Exercise A:
Rewrite the paragraph of the Jane Eyre excerpt that begins "Rhys's Wide Sargasso Sea becomes" as a bulleted list, keeping its main facts.
Exercise B:
State whether each statement agrees with the Jane Eyre excerpt: (i) Humphry Davy was a nineteenth-century chemist; (ii) Jane Eyre is the hypotext for only one hypertext; (iii) the film I Walked with a Zombie is an imitation of the novel. Answer yes or no for each, and quote the words of the excerpt that decide it.
Exercise C:
Carry on the Jane Eyre excerpt with a new passage that follows its final sentence, which ends "as are countless lesser romantic novels."

Page excerpt:
##############################

Metatextuality: The representation of meta-textuality can also lead to important insights at an interdisciplinary level. In Figure 1, we show that in the Introduction to the Penguin Classics edition of Jane Eyre, Stevie Davies contends that Humphry Davy, the nineteenth-century chemist, was a significant influence on authors such as Charlotte Brontë (the intertextual allusions have been pointed out above).18 Brontë drew heavily on his ideas to represent physical attraction and repulsion between her fictional characters.

A network model pointing to authoritative URIs also offers a robust model for scholarly verification. In this instance, the hypertextual relationship between Jane Eyre and Jean Rhys's prequel, Wide Sargasso Sea (discussed below) is validated by the co-presence of both novels in James Allen's critical study, Intertextextuality.19 Validation and traceability are significant benefits of a Linked Data approach.

Hypertextuality: the novel not only alludes to earlier texts, but is also derived from them through transformations that Genette delineates in depth. Richardson's Pamela has already been mentioned; there are others. In turn, Jane Eyre is the hypotext for numerous hypertexts. There are two main ways in which texts become transformed into hypertexts: transformation and imitation, each of which can involve other processes.

Rhys's Wide Sargasso Sea becomes what it is through transformations of cutting and amplification, and transvocalization,20 where the narrative voice shifts from Jane Eyre to Rochester's first wife, and then to Rochester. The film, I Walked with a Zombie, is a transmodalization of the novel – reshaped into a different medium. Daphne du Maurier's Rebecca is, in Genette's terms, an imitation, as are countless lesser romantic novels.

##############################

Extracted entries:
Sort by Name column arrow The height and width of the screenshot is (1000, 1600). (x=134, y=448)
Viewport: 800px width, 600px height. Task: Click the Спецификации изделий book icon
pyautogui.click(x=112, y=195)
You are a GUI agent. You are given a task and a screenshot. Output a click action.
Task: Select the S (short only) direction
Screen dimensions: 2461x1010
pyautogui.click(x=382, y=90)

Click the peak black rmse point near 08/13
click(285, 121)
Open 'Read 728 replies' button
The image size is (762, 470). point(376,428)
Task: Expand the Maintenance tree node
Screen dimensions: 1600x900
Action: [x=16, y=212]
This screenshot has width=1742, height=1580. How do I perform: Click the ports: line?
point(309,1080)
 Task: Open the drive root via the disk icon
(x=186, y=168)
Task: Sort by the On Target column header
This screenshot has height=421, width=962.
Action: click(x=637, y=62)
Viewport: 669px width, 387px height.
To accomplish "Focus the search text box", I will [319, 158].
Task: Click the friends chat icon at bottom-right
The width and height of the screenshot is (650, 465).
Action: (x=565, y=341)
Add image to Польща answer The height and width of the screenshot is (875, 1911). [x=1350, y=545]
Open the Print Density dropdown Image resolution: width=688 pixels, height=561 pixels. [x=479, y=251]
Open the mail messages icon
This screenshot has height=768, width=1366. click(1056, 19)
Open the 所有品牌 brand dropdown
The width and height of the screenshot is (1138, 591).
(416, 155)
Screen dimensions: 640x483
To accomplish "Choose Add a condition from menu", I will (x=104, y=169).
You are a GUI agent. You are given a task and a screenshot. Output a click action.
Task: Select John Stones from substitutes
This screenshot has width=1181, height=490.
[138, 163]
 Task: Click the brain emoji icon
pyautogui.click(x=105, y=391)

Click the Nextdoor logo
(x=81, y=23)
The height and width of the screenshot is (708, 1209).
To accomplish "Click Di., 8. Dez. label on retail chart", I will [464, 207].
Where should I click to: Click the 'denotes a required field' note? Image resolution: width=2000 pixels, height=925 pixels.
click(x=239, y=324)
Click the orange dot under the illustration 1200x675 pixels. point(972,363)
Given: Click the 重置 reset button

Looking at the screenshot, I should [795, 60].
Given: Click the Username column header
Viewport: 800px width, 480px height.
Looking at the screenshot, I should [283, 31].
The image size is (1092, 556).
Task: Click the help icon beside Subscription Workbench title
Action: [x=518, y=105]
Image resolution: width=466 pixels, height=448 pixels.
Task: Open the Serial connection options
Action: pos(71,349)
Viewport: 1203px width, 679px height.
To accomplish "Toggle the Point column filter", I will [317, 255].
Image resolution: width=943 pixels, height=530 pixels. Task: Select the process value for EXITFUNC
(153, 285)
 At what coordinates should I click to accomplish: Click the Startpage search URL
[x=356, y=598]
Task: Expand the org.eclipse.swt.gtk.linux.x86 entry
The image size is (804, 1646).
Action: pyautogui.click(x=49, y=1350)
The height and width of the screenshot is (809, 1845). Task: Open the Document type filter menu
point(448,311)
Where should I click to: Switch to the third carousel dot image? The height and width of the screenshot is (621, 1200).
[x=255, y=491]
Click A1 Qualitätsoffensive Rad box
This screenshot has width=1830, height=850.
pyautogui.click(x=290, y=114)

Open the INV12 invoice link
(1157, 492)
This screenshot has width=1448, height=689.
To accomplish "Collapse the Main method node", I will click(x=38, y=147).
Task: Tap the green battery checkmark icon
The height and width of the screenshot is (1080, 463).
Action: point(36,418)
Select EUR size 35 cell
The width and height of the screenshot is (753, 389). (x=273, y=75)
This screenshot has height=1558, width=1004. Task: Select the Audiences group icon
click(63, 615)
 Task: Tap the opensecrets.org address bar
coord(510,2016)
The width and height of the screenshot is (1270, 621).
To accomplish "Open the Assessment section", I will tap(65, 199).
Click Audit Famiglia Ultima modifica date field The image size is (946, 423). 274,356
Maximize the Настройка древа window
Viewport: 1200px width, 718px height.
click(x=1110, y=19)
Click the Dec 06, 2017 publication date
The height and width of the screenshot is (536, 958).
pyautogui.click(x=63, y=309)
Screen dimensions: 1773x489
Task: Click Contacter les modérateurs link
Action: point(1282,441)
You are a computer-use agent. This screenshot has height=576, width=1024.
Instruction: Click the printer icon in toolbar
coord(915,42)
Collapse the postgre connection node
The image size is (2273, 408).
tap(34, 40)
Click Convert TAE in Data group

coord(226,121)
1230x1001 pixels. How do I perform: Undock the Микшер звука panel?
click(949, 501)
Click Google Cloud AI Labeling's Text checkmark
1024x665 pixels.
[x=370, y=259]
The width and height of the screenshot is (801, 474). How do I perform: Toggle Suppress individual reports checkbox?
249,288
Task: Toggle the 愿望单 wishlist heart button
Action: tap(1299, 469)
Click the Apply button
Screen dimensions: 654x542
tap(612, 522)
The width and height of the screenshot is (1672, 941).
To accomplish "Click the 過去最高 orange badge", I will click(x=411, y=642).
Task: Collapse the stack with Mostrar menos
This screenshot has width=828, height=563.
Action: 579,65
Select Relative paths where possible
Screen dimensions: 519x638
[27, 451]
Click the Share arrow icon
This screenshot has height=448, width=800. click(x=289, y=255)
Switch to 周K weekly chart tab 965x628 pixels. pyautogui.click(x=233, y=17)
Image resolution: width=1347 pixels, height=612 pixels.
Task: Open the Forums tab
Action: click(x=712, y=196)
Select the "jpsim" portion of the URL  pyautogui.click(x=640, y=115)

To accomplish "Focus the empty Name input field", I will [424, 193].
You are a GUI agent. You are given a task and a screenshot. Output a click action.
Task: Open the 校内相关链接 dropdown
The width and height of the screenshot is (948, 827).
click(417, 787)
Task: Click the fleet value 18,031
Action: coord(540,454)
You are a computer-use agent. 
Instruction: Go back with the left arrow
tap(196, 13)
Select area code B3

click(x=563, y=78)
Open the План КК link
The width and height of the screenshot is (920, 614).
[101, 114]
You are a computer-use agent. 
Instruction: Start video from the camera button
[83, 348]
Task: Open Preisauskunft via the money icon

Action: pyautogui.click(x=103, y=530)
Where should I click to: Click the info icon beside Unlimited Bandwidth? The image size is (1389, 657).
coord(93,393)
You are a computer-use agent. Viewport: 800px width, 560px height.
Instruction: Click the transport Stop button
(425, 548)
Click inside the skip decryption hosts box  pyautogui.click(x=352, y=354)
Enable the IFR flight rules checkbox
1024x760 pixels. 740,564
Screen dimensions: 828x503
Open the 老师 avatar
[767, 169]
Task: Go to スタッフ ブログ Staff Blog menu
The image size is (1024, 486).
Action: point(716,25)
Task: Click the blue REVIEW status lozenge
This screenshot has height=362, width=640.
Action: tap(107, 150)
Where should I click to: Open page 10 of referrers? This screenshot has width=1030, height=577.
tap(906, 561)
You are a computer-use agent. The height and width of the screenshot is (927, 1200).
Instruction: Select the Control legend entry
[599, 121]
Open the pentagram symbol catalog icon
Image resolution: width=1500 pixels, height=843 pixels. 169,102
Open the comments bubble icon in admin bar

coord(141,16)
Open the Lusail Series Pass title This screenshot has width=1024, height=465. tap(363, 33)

##############################

Reply A:
- Rhys's Wide Sargasso Sea comes from the novel through the transformations of cutting, amplification and transvocalization. Its narrative voice shifts from Jane Eyre to Rochester's first wife, and then to Rochester.
- The film I Walked with a Zombie is a transmodalization of the novel, reshaped into a different medium.
- Daphne du Maurier's Rebecca is an imitation in Genette's terms, as are countless lesser romantic novels.

Reply B:
(i) Yes: "Humphry Davy, the nineteenth-century chemist"
(ii) No: "Jane Eyre is the hypotext for numerous hypertexts."
(iii) No: "The film, I Walked with a Zombie, is a transmodalization of the novel – reshaped into a different medium."

Reply C:
An argument needs to be made for what the Linked Data approach would offer. The publishing community and academic librarians need an appreciation of the transformative potential of Linked Data not only for a collective understanding of the relationships between texts, but more broadly of cultural history. The Linked Data approach lays the basis for new pedagogical and research technologies.

In our model, we have linked Jane Eyre to the Library of Congress subject heading of ‘Gothic Writing’. We can thus start to group together all the instances of a genre, identifying influences and transformations within the grouping. This data could then be reused in interesting ways – a timeline would represent the development of the genre visually, for example. Elsewhere in the model, we have linked up to the Library of Congress Subject Heading ‘Chemistry’, in order to start to trace the influence of non-literary disciplines in fiction, as scientific fields enter the popular consciousness over the course of that century. Thus by modelling literary relationships within a broader context, we can see the development of literature in a wider cultural context.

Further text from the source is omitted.